Like I said...NOT trying to pick on you....I just feel that women have a hard enough time in this world as it is....why not have every advantage you can??? Most schools will NOT accept anyone with anything less than a GED...they have too many candidates with steller app's/resumes as it is...They try to pick from the women that have "it all"...so to speak.

I know you didn't ask for my opinion on your educational choices...but I hope you'll reconsider. You are NOT a dumb girl!!!!! AND you have M/U app. talent....Even though you don't know me from "Eve", I'd like to see that you get every opportunity availible...and you're not going to get it w/o that HS degree!!!!
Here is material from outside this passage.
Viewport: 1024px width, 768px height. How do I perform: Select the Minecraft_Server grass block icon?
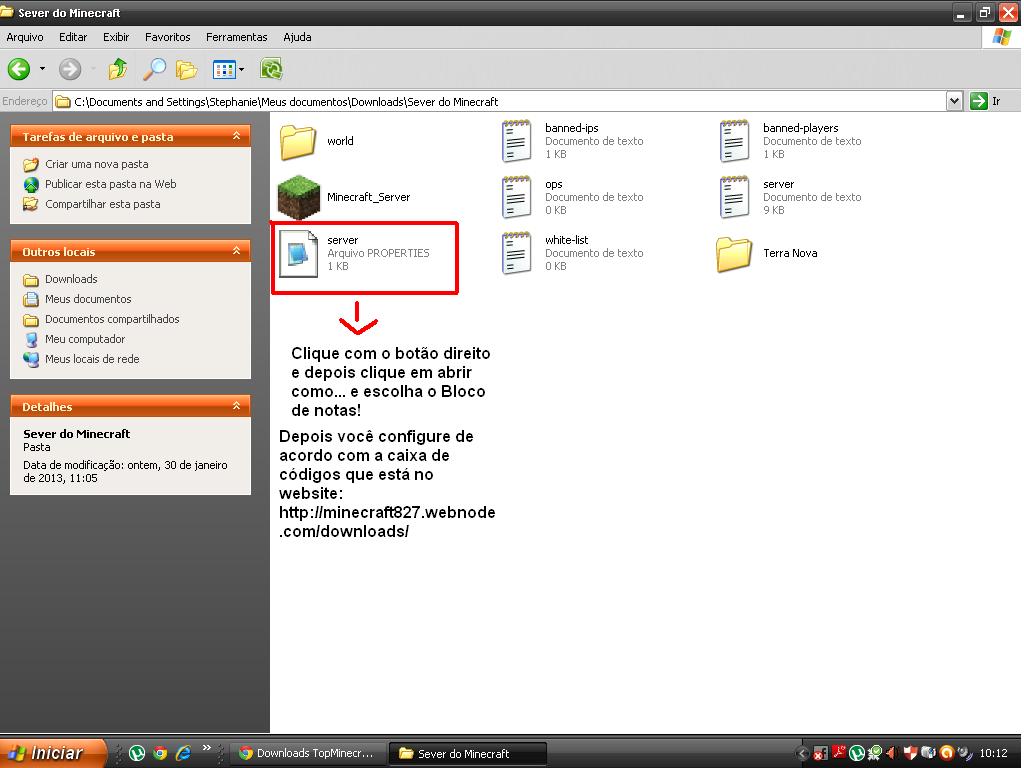pos(298,196)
 Hope I didn't upset you...as it was not my intent 
	

	
	
		
		

		
		
	


	


_

 
Amen to that! This is sooooo true!


----------



## spencoh (Oct 25, 2006)

im actually a drop out, yeah stupid i know
i decided im just going to get my ged, you guys are right about not taking any shortcuts
i got this huge ged book the other day, oh man. so much to study *faints*


----------



## LordxCupcake (Oct 25, 2006)

good luck on getting your ged spencoh! you can do it!


----------



## little_angel (Oct 26, 2006)

awesome choice, sweetie!!! i'm just a few hours away in phoenix if you need a study buddy


----------



## Makeupbyiris (Jan 2, 2013)

Hi everyone 

  	 I'm 22 years old . I'm currently working on my GED. But i want to go to beauty school to make a better makeup artist.  I have Family who is unsupportive. My brother call me stupid and worthless because i took a long time to graduate. My brother really hurts hurt my feelings and brings my hopes and dreams down.   He tells me i dont pay rent and sit on my lazy ass all day. I know i messed up and is working hard to really catch up but Im trying to get my life back.  Please give me some support.
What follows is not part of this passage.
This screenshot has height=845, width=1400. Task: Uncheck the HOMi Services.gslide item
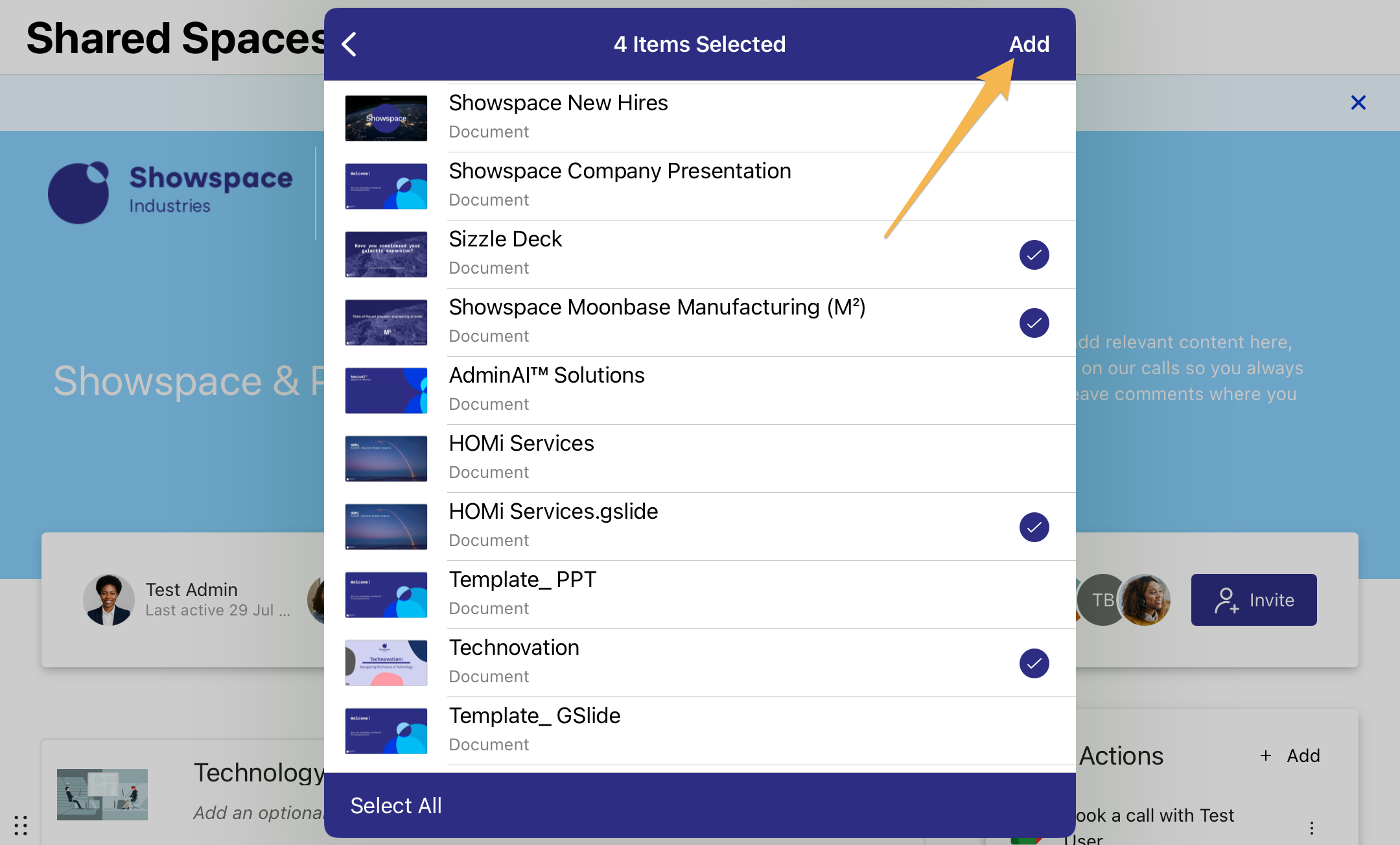click(1034, 527)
  	I have build up a portfolio over time by volunteering at photo shoots and gigs. I want to get a part time job while doing GED. But The MAIN QUESTION IS CAN I do beauty school at the same time with GED so it speeds up the process or should i just get a part time job while doing GED.  CAN I GET A JOB AS A MAKEUP ARTIST WHILE WORKING ON GED OR WORK RETAIL.

  	I'm very stressed out at home AND dont like being around my family.

  	Warm Regards
  	Iris


----------



## lipsticksnob1 (Apr 24, 2013)

Makeupbyiris said:


> Hi everyone    I'm 22 years old . I'm currently working on my GED. But i want to go to beauty school to make a better makeup artist.  I have Family who is unsupportive. My brother call me stupid and worthless because i took a long time to graduate. My brother really hurts hurt my feelings and brings my hopes and dreams down.   He tells me i dont pay rent and sit on my lazy ass all day. I know i messed up and is working hard to really catch up but Im trying to get my life back.  Please give me some support.  I have build up a portfolio over time by volunteering at photo shoots and gigs. I want to get a part time job while doing GED. But The MAIN QUESTION IS CAN I do beauty school at the same time with GED so it speeds up the process or should i just get a part time job while doing GED.  CAN I GET A JOB AS A MAKEUP ARTIST WHILE WORKING ON GED OR WORK RETAIL.  I'm very stressed out at home AND dont like being around my family.  Warm Regards Iris


  Hi Iris! I just wanted to say that I'm sorry you're struggling with your family. If you are making the effort to improve your life then do not let anyone get you down!  I would say focus on what is most important first and do not bite off more than you can chew!   Best wishes! - Janette


----------